Is it a corn or a verruca?
Many of our patients are unsure that the unusual lesion on their foot is a corn or a verruca, this confusion may lead them to applying conservative self-treatment that may not be appropriate for the lesion that they have, or in fact aggravate or exacerbate their issue. To a Podiatrist, who sees hundreds of these cases every year they can easily diagnose the lesion from clinical examination and taking a detailed medical history from the patient.
It is important to highlight the differences between the two diagnoses and to educate the patient of the specific presentation in order for patients to have awareness and seek medical treatment if this lesion arises on their foot. Unfortunately, patients do not receive this information until they are in the treatment room itself. This is why we would like to share and educate the wider public on this particular problem.

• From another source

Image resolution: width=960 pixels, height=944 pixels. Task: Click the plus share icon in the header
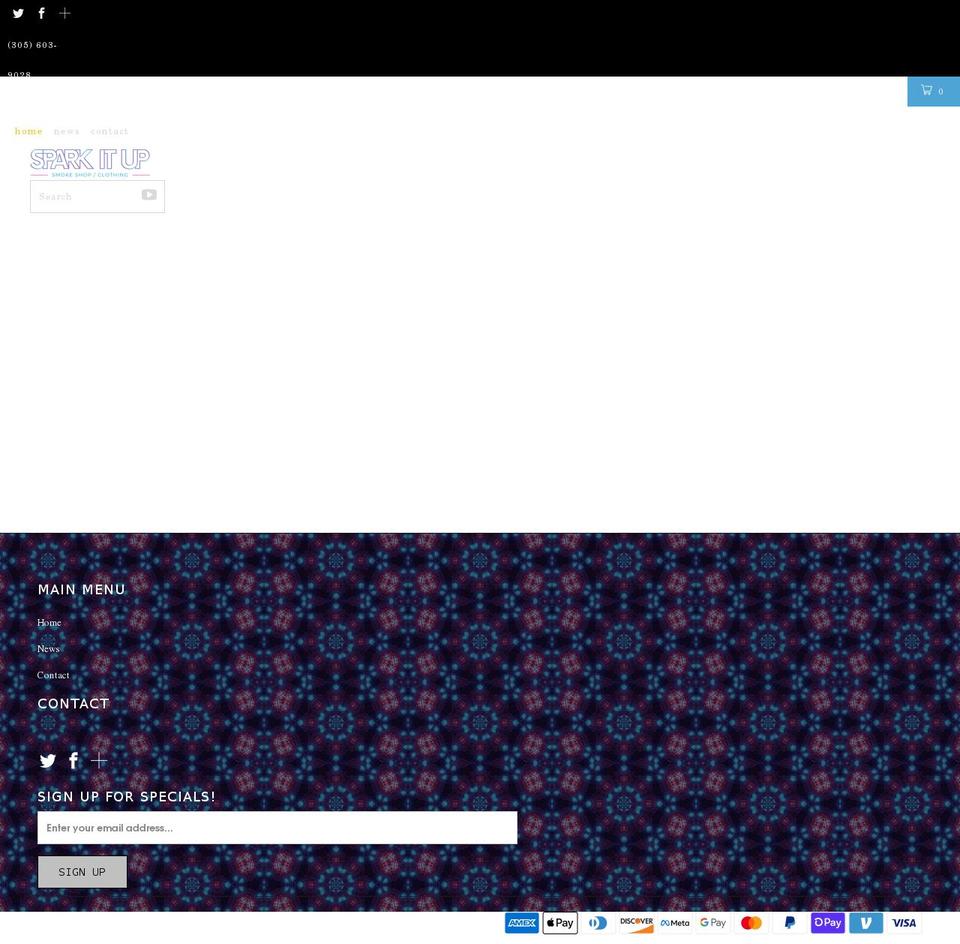(64, 13)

Corns- or most common a hard corn is called heloma durum ,it is a conical area of epidermal skin than can penetrate towards the dermo-epidermal junction within the skin layers, it is often formed in response to mechanical trauma (intermittent pressure and friction) that may arise from inappropriate footwear, abnormal mechanical forces to the skin due to foot structure, overlying bony prominences of the foot or with certain skin conditions causing an abnormal buildup of skin e.g. intractable plantar keratosis. There is often a yellow/darkened nucleus to the corn with overlying hard skin build up hence why many patients describe the feeling of “walking on a stone”. Corns cause localized pain, especially when walking barefoot or with excessive pressure to the lesion and can lead to tissue breakdown. Where corns can exacerbate into chronic cases of wounds is where an individual may have vascular or neurological issues due to conditions such as diabetes, peripheral arterial disease or neuropathy, this is why early diagnosis, intervention, and prevention is key. Podiatrists are trained to remove these painful lesions using surgical skills but most importantly is to understand why the lesion is there in the first place. Unfortunately, the corn will keep returning even after removal of the lesion if the cause is not identified and addressed, this is why many patients’ biomechanics is assessed in order to identify any anomalies within the foot and ankle complex that is causing excess pressure on a particular point.
Verruca or a viral wart, is caused by the human papillomavirus which develops a raised plaque-like skin lesion of the epidermis of the skin (top layer), the virus infects the healthy cells causing thickening of the skin, interrupting the normal striations of the skin and creating villi pegs (cauliflower appearance) mosaics to the tissue. Frequently there are black dots that are visible these are thrombosed capillaries and often very painful when pinched or high pressure applied. This virus can be contracted by direct or indirect contact- this can be from stepping on an area where a previous contaminated individual has left viral cells behind e.g swimming pools/shower areas of gyms or where the skin itself has been damaged/ more permeable (excess sweating) and the virus takes an opportunity to penetrate into the skin itself. Children are most susceptible to the virus as it takes time for the body’s immune system to develop a resistance to the virus so early diagnosis and intervention is crucial. Verruca’s can sometimes resolve by themselves due to the body’s immunity mechanism but more often than not they persist and establish themselves due to the virus disguising itself within the cells. Verruca’s can remain for years on an individual’s foot if not treated, they can even multiply or spread to others or affect a person’s walking or sporting activities.
If either of these 2 lesions is causing you pain please seek medical attention from your Podiatrist to diagnose, treat, and prevent this issue.
So remember, “A problem shared is a problem halved”.